Point Omega is a term that refers to the condition of maximum organized complexity, and Don Delillo's short book--it's not a novel, though it's sold that way for $24.00--pursues Point Omega by means of a meditative, brooding quasi-narrative wherein consciousness belongs either in a room where Psycho is being run slo-mo or in the searing desert of southern California or perhaps in the streaking mind of a thinker/strategist named Richard Elster, whom the protagonist, Jim Finley, wants to film in a nonstop commentary on his role in advising the U.S. government on the Iraq war. In the process, Elster's daughter Jessie somehow disappears...just flat out disappears. Got that?

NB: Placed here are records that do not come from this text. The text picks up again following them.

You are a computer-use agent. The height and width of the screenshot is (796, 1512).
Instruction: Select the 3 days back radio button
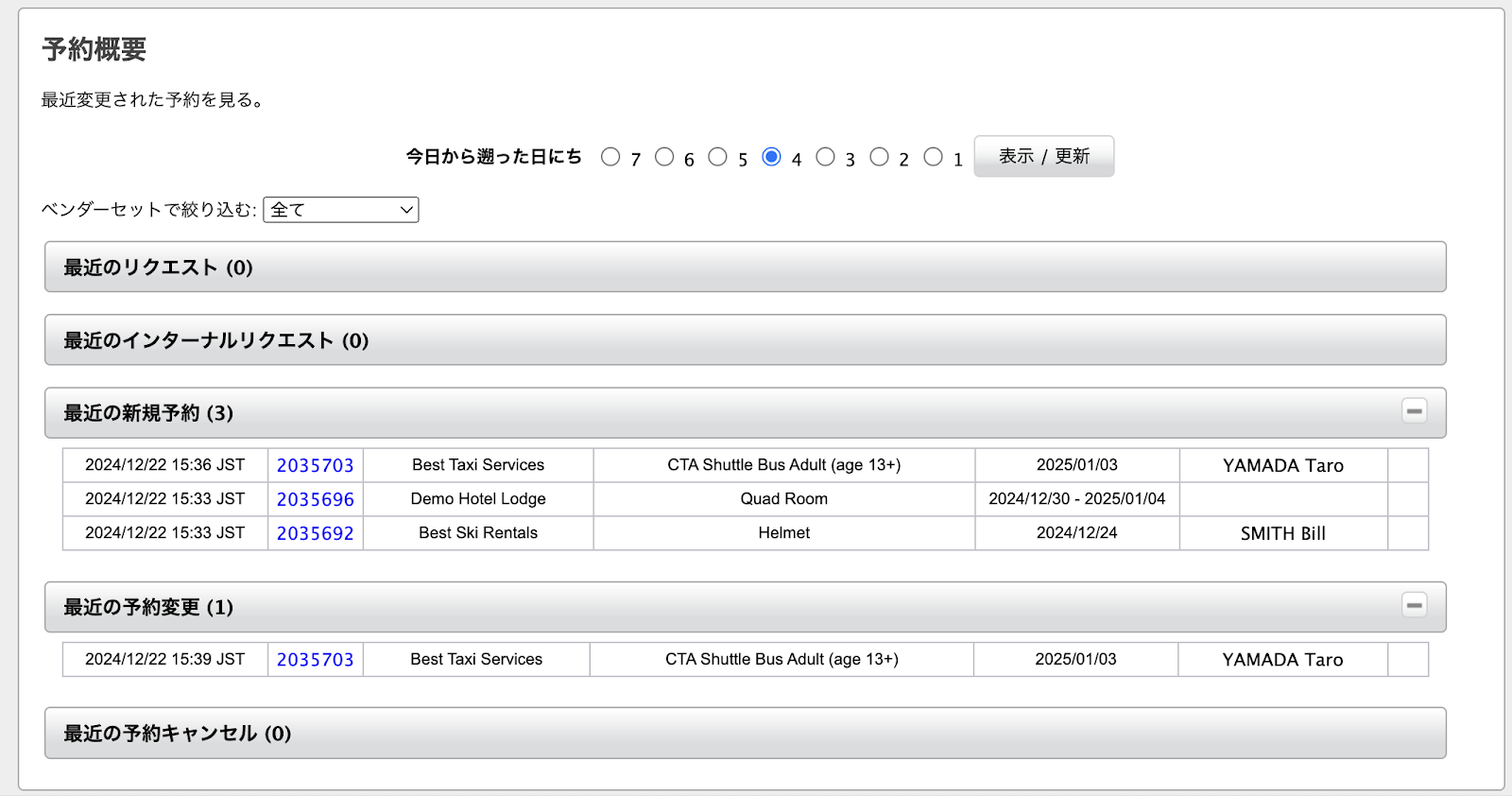coord(825,157)
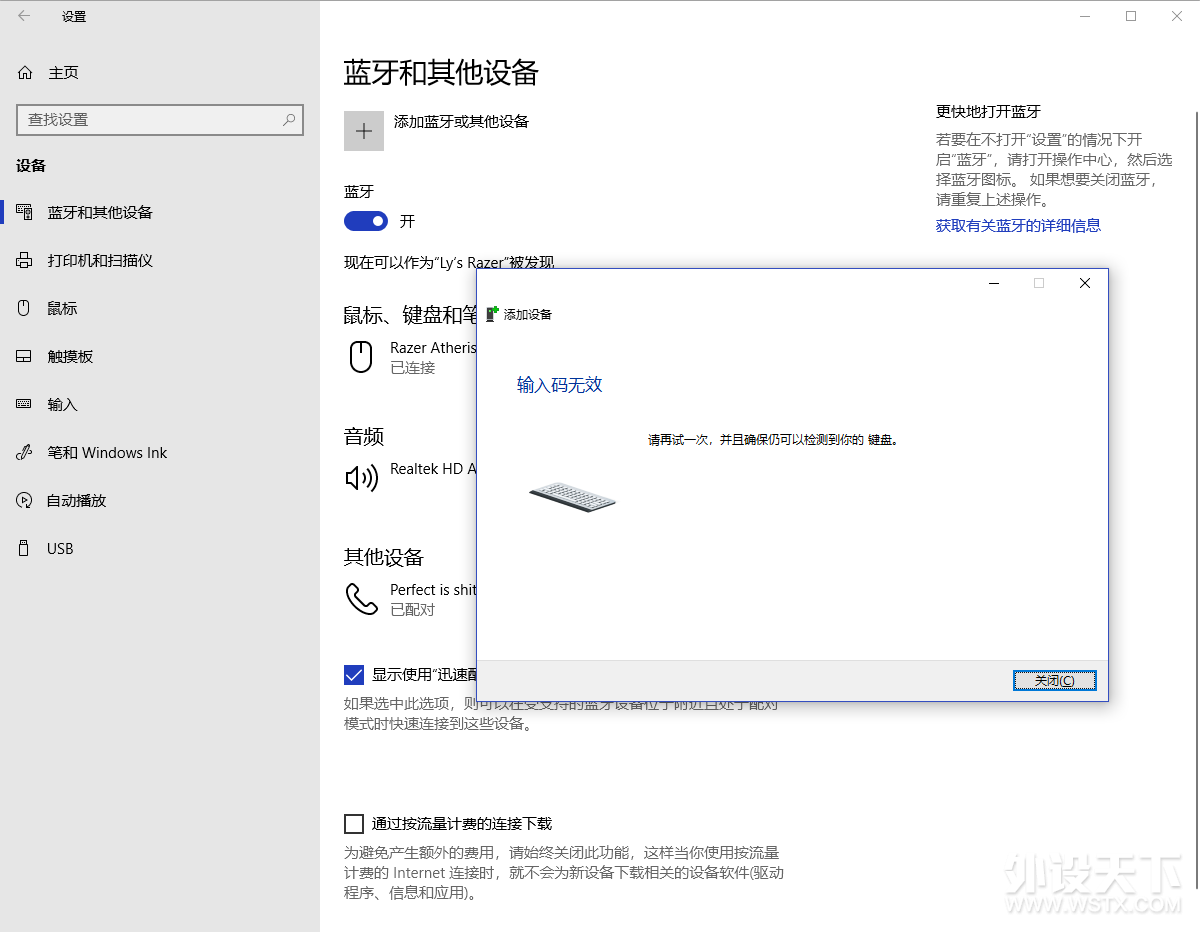Go to 触摸板 settings
Screen dimensions: 1200x932
click(70, 357)
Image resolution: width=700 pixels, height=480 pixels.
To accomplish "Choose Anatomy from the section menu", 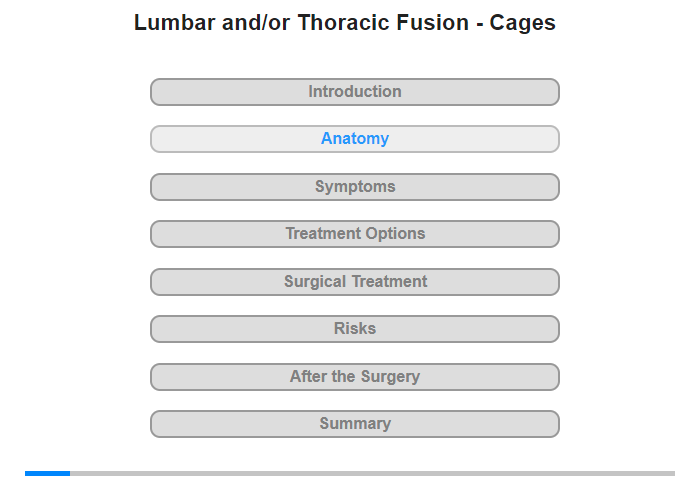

We read DeLillo and presumably DeLillo writes DeLillo confident that we will be exposed to just such a mysterious fiction; yes, let's call it that, not a novel, not a novella, not short story, simply a fiction, a thing made up that probes ways in which it can tear itself apart by hanging together, or vice versa.

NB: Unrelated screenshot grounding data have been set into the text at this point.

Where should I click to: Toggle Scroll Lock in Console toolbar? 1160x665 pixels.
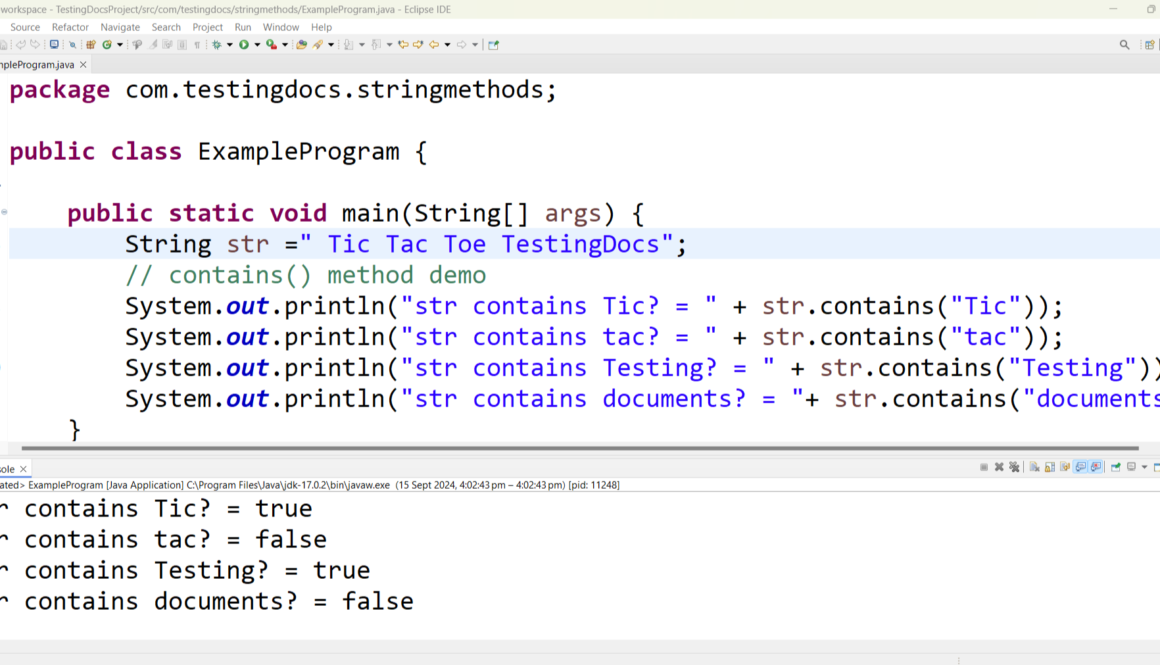click(x=1049, y=467)
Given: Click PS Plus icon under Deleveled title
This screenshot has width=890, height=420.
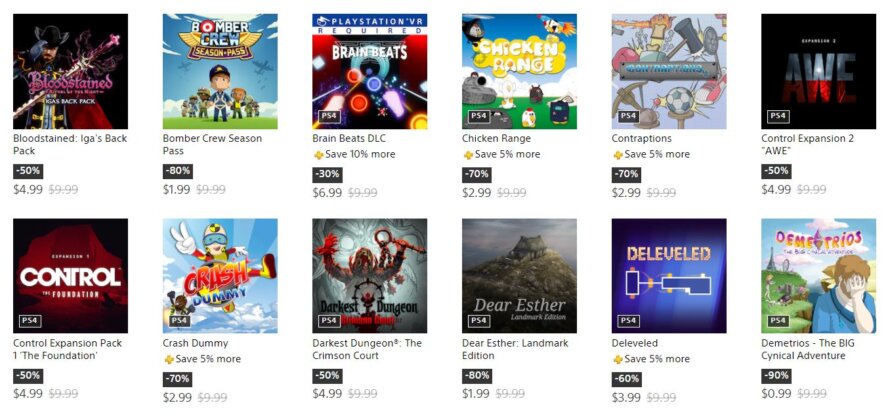Looking at the screenshot, I should (x=618, y=360).
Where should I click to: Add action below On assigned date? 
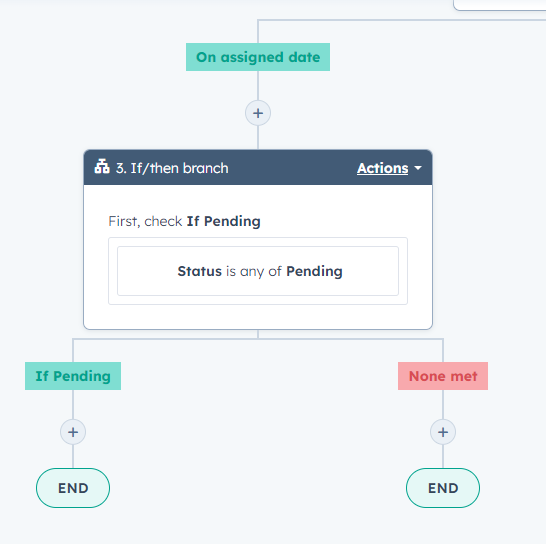tap(258, 113)
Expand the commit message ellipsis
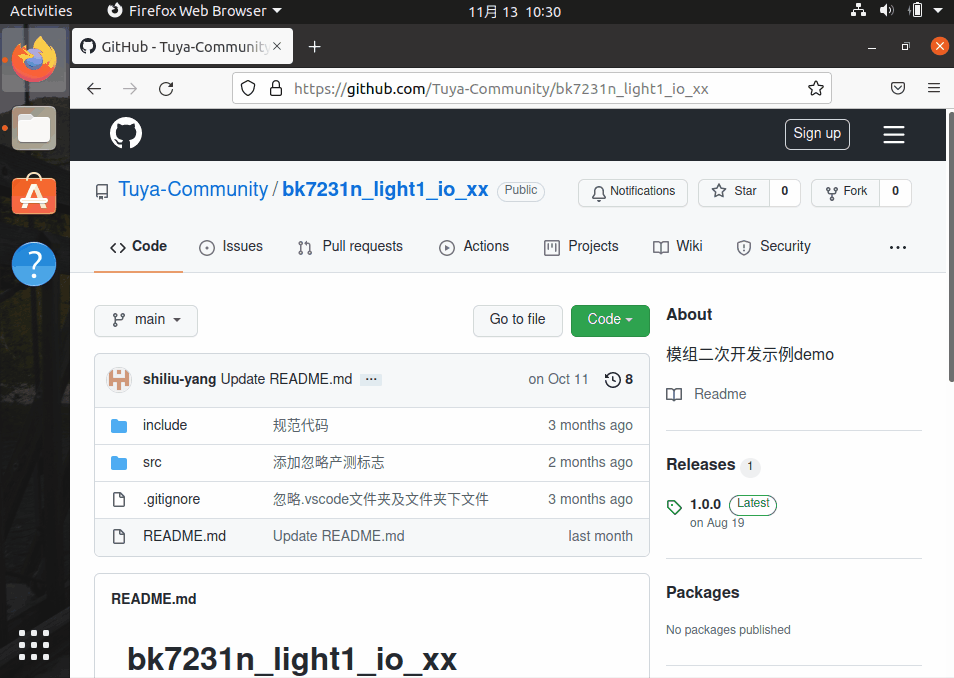 click(x=370, y=379)
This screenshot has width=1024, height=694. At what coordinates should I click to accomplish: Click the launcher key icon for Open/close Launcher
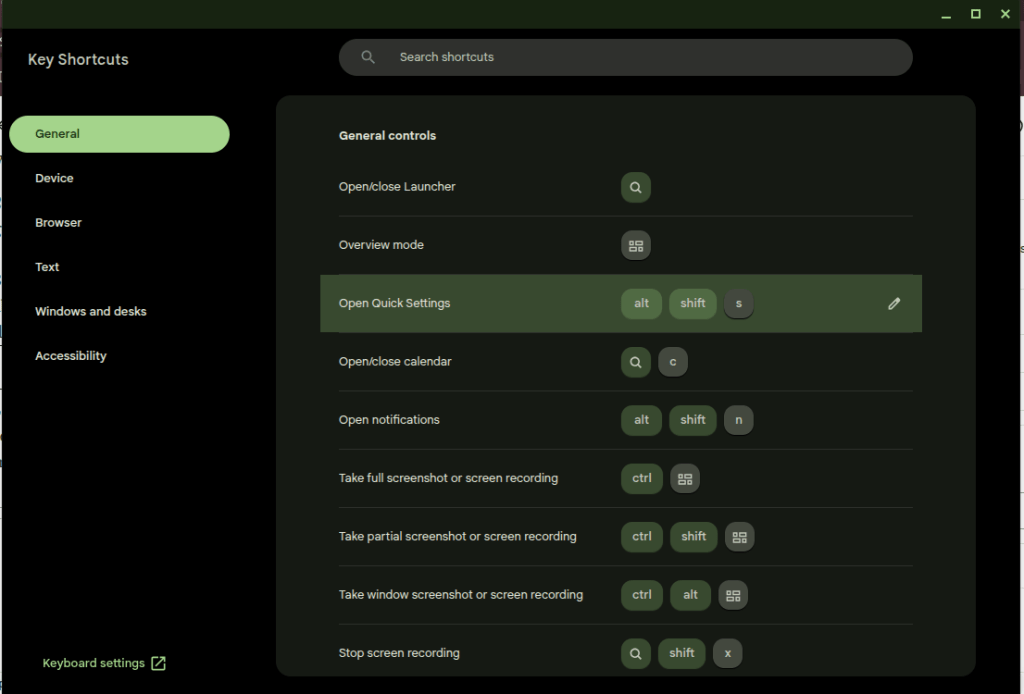[636, 187]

This fiction seems to borrow liberally from a few precedents. The lengthy, tedious opening and closing chapters draw on 24 Hour Psycho, a videowork by Douglas Gordon, reproducing the unlikely fascination of viewing Hitchcock's thriller at the rate of two frames a second (slow, very slow.) Going further back, however, one might think of Andy Warhol's 8 hour film study of the Empire State Building.
The idea, presumably, is that by looking at something with fierce and unremitting intensity one will encounter its explosive, meaningful innards. Or possibly the point is that such excruciating contemplation will turn on itself, rendering consciousness a kind of haiku. I'm not entirely sure. Are these angry propositions? Mocking propositions? Provocative propositions? All of the above? The answer probably depends on the reader more than the writer.
Beyond Psycho, Point Omega enters the narrative framework of unsuccessful filmmaker Jim Finley desperate to marry his lens to savant Richard Elster's face and voice and memory. He wants to get into the whole Iraq war debate, including Elster's role in advising on strategy. When I read this, I got interested, particularly because I have written a book on my own role advising on strategy in Iraq. But I was disappointed because Finley never really gets Elster to talk as Robert McNamara was enticed to talk in The Fog of War, a film about Vietnam and his memories thereof.
Instead, the fiction either occupies or is occupied by the southernmost desert of California where Elster has a house and is visited by his daughter Jessie, who undergoes the obligatory pass by Jim Finley, and then as I noted above, flat out disappears.
DeLillo's fictions are driven by ideas--ideas about consciousness, about conspiracy, about a lack of faith, and about the desperate ways in which really thoughtful people are made even more desperate and thoughtful about the meaninglessness of the human and material world they occupy. The streamlined and focused approach DeLillo takes to fictionalizing such ideas is not conducive to character, in any traditional sense, or denouement, in any sense at all. But they're still hypnotic, intriguing, and very, very effective in creating whole worlds of disenchantment; they render the flatness of prosaic reality (a seamy two room apartment) and the emptiness of poetic genius (riffs on geology, time, and evolution) with a skill that is almost serpentine. It's hard to take one's eyes off what DeLillo is doing on the page; the drama seems empty, but the descriptions are generally superb.
Cormac McCarthy writes books that are similar to DeLillo's; Paul Auster does, too. If you like them, you'll like DeLillo. If you like DeLillo, you'll probably like McCarthy and Auster, as well.